**WHAT TO DO:** Read the records and gather each line that includes "agent".

**DATA IN THIS EXERCISE:**
------------

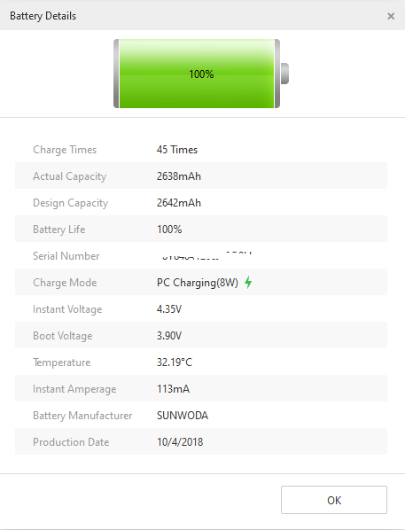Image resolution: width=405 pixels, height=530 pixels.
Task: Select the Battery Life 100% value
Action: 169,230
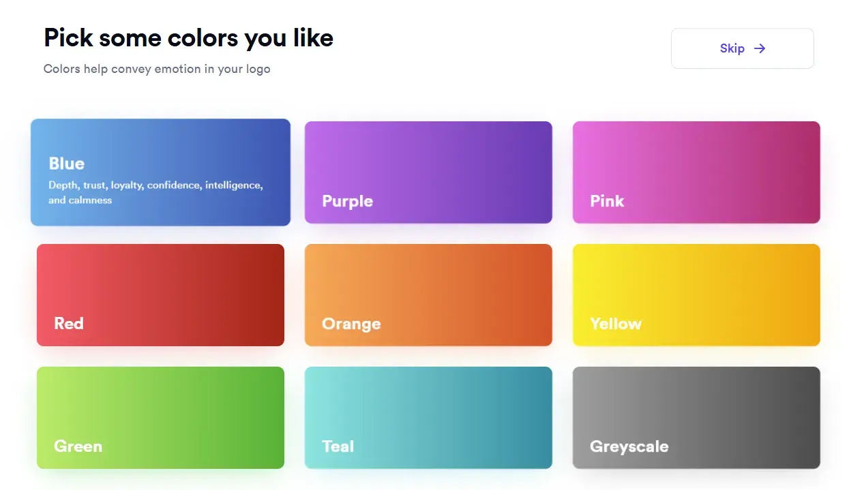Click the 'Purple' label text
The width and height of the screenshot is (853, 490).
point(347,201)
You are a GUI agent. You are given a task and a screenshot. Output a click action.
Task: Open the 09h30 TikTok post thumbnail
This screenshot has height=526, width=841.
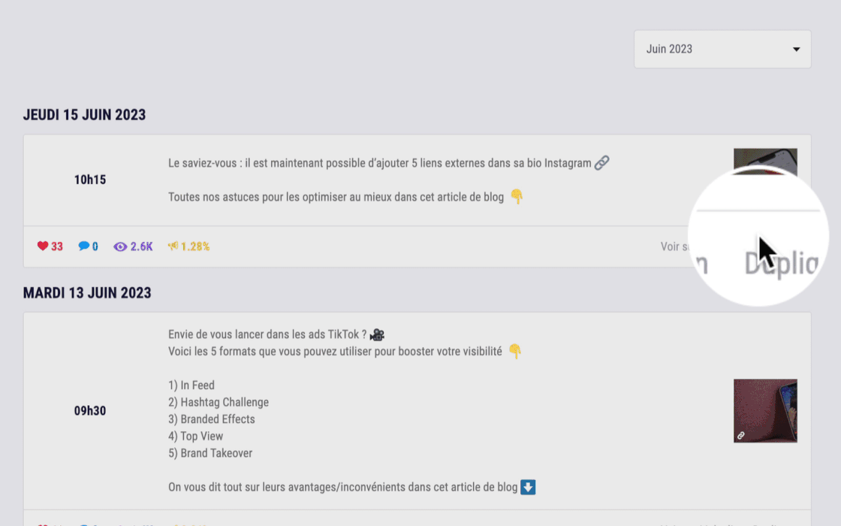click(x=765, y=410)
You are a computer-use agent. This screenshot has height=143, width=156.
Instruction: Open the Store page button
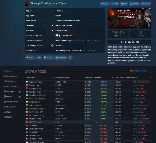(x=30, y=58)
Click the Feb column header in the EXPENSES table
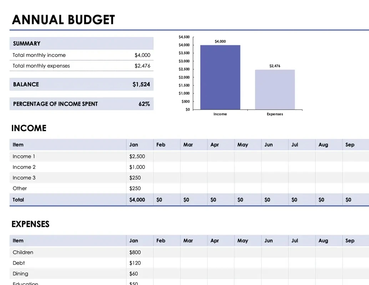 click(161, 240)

------------

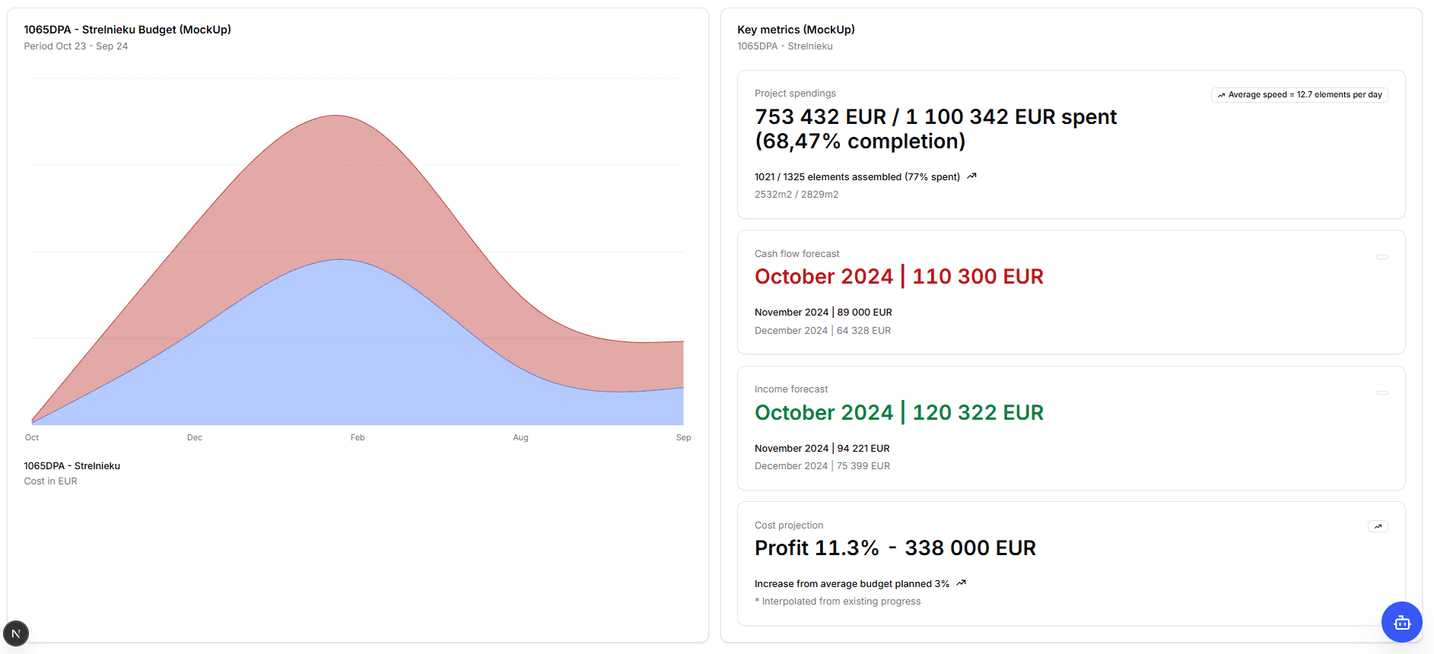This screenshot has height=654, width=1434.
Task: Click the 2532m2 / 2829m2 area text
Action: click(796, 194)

------------

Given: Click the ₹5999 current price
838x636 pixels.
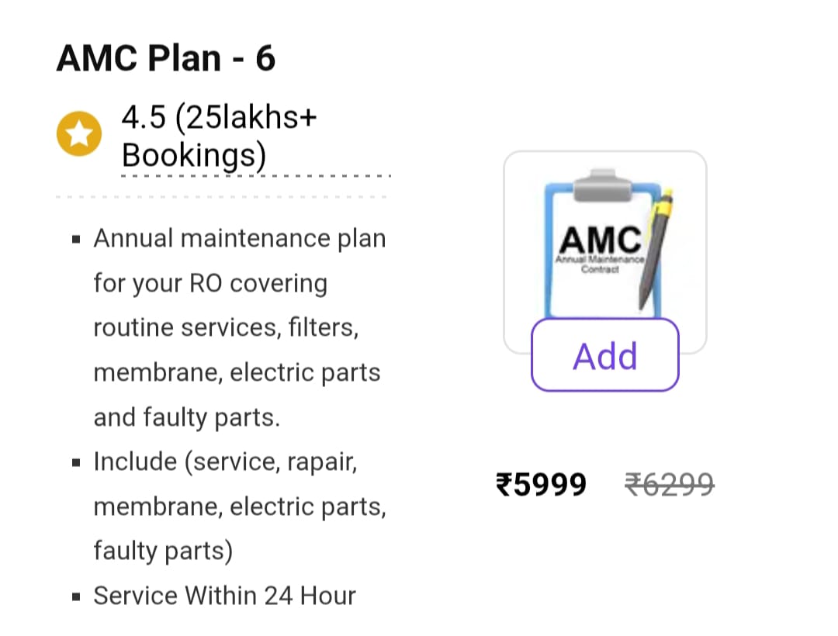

------------

**SOLUTION TO THE PROBLEM:**
You are a GUI agent. You are given a task and a screenshot. Output a click action.
You are a computer-use agent. This screenshot has height=143, width=156.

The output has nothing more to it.